▶ _ENTRIES SUPPLIED_
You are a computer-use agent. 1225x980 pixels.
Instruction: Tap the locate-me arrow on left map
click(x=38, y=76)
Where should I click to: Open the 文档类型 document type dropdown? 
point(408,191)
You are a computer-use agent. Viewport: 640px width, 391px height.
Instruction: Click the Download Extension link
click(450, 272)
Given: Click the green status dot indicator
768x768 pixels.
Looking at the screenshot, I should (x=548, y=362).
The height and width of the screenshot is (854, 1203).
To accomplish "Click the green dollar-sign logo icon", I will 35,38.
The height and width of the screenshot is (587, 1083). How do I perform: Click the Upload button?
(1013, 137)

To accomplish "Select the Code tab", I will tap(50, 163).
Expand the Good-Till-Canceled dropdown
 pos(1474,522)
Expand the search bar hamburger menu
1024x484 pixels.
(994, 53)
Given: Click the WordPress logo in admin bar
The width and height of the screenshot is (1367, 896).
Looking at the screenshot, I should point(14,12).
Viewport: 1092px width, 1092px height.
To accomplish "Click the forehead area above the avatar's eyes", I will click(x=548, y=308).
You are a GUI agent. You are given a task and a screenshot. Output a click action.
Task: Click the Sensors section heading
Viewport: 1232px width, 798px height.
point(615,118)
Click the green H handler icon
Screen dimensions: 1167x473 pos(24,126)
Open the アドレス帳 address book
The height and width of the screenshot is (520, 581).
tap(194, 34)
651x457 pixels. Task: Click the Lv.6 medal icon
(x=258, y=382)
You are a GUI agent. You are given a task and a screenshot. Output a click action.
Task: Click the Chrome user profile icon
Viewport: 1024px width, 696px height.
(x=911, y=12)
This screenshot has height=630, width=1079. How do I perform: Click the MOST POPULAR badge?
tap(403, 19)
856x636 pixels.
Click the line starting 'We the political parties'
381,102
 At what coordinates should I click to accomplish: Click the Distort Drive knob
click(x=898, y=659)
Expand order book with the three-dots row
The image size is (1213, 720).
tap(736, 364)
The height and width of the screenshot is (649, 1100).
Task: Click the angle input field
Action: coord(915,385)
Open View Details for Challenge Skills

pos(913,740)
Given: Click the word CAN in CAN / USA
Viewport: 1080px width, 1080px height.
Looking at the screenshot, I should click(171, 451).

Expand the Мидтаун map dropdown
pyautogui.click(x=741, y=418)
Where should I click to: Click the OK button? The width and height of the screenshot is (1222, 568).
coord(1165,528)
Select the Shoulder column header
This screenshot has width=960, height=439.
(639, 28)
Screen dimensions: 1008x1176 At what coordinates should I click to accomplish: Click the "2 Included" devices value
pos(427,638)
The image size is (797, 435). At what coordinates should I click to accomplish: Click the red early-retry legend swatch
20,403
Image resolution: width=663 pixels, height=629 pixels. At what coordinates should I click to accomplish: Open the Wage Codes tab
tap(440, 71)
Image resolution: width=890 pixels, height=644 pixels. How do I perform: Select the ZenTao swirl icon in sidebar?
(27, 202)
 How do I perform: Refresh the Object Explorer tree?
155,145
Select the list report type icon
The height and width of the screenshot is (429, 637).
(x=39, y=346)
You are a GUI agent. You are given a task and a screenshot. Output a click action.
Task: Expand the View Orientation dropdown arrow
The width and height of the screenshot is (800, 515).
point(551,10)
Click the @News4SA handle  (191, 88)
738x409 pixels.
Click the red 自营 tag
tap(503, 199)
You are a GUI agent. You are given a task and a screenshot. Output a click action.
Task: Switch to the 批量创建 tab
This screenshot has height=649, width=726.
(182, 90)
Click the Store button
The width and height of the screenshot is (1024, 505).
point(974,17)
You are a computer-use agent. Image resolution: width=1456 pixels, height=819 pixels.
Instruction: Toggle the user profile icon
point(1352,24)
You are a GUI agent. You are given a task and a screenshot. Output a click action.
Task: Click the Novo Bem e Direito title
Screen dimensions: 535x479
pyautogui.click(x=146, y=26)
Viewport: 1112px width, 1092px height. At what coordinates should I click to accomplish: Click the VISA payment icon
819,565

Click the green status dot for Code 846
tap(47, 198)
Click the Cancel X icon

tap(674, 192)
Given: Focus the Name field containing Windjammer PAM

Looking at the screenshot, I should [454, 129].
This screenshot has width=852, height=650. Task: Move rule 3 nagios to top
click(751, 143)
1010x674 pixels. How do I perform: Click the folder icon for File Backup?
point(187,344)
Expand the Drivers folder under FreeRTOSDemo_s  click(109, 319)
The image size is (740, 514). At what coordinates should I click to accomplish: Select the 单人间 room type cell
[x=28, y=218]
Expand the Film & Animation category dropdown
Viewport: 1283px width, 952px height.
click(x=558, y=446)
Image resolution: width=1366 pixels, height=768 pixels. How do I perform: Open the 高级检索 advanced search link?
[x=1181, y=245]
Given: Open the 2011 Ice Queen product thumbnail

▶ _INSTRUCTIONS TO FOLLOW_
Each entry must be set down exactly as it appears.

▶ _TASK OUTPUT_
You are a computer-use agent. 1225x980 pixels.
Instruction: Tap the locate-me arrow on left map
click(x=38, y=76)
Where should I click to: Open the 文档类型 document type dropdown? 
point(408,191)
You are a computer-use agent. Viewport: 640px width, 391px height.
Instruction: Click the Download Extension link
click(450, 272)
Given: Click the green status dot indicator
768x768 pixels.
Looking at the screenshot, I should (x=548, y=362).
The height and width of the screenshot is (854, 1203).
To accomplish "Click the green dollar-sign logo icon", I will 35,38.
The height and width of the screenshot is (587, 1083). How do I perform: Click the Upload button?
(1013, 137)

To accomplish "Select the Code tab", I will tap(50, 163).
Expand the Good-Till-Canceled dropdown
 pos(1474,522)
Expand the search bar hamburger menu
1024x484 pixels.
(994, 53)
Given: Click the WordPress logo in admin bar
The width and height of the screenshot is (1367, 896).
Looking at the screenshot, I should point(14,12).
Viewport: 1092px width, 1092px height.
To accomplish "Click the forehead area above the avatar's eyes", I will click(x=548, y=308).
You are a GUI agent. You are given a task and a screenshot. Output a click action.
Task: Click the Sensors section heading
Viewport: 1232px width, 798px height.
point(615,118)
Click the green H handler icon
Screen dimensions: 1167x473 pos(24,126)
Open the アドレス帳 address book
The height and width of the screenshot is (520, 581).
tap(194, 34)
651x457 pixels. Task: Click the Lv.6 medal icon
(x=258, y=382)
You are a GUI agent. You are given a task and a screenshot. Output a click action.
Task: Click the Chrome user profile icon
Viewport: 1024px width, 696px height.
(x=911, y=12)
This screenshot has height=630, width=1079. How do I perform: Click the MOST POPULAR badge?
tap(403, 19)
856x636 pixels.
Click the line starting 'We the political parties'
381,102
 At what coordinates should I click to accomplish: Click the Distort Drive knob
click(x=898, y=659)
Expand order book with the three-dots row
The image size is (1213, 720).
tap(736, 364)
The height and width of the screenshot is (649, 1100).
Task: Click the angle input field
Action: coord(915,385)
Open View Details for Challenge Skills

pos(913,740)
Given: Click the word CAN in CAN / USA
Viewport: 1080px width, 1080px height.
Looking at the screenshot, I should click(171, 451).

Expand the Мидтаун map dropdown
pyautogui.click(x=741, y=418)
Where should I click to: Click the OK button? The width and height of the screenshot is (1222, 568).
coord(1165,528)
Select the Shoulder column header
This screenshot has width=960, height=439.
(639, 28)
Screen dimensions: 1008x1176 At what coordinates should I click to accomplish: Click the "2 Included" devices value
pos(427,638)
The image size is (797, 435). At what coordinates should I click to accomplish: Click the red early-retry legend swatch
20,403
Image resolution: width=663 pixels, height=629 pixels. At what coordinates should I click to accomplish: Open the Wage Codes tab
tap(440, 71)
Image resolution: width=890 pixels, height=644 pixels. How do I perform: Select the ZenTao swirl icon in sidebar?
(27, 202)
 How do I perform: Refresh the Object Explorer tree?
155,145
Select the list report type icon
The height and width of the screenshot is (429, 637).
(x=39, y=346)
You are a GUI agent. You are given a task and a screenshot. Output a click action.
Task: Expand the View Orientation dropdown arrow
The width and height of the screenshot is (800, 515).
point(551,10)
Click the @News4SA handle  (191, 88)
738x409 pixels.
Click the red 自营 tag
tap(503, 199)
You are a GUI agent. You are given a task and a screenshot. Output a click action.
Task: Switch to the 批量创建 tab
This screenshot has height=649, width=726.
(182, 90)
Click the Store button
The width and height of the screenshot is (1024, 505).
point(974,17)
You are a computer-use agent. Image resolution: width=1456 pixels, height=819 pixels.
Instruction: Toggle the user profile icon
point(1352,24)
You are a GUI agent. You are given a task and a screenshot. Output a click action.
Task: Click the Novo Bem e Direito title
Screen dimensions: 535x479
pyautogui.click(x=146, y=26)
Viewport: 1112px width, 1092px height. At what coordinates should I click to accomplish: Click the VISA payment icon
819,565

Click the green status dot for Code 846
tap(47, 198)
Click the Cancel X icon

tap(674, 192)
Given: Focus the Name field containing Windjammer PAM

Looking at the screenshot, I should [454, 129].
This screenshot has width=852, height=650. Task: Move rule 3 nagios to top
click(751, 143)
1010x674 pixels. How do I perform: Click the folder icon for File Backup?
point(187,344)
Expand the Drivers folder under FreeRTOSDemo_s  click(109, 319)
The image size is (740, 514). At what coordinates should I click to accomplish: Select the 单人间 room type cell
[x=28, y=218]
Expand the Film & Animation category dropdown
Viewport: 1283px width, 952px height.
click(x=558, y=446)
Image resolution: width=1366 pixels, height=768 pixels. How do I perform: Open the 高级检索 advanced search link?
[x=1181, y=245]
Given: Open the 2011 Ice Queen product thumbnail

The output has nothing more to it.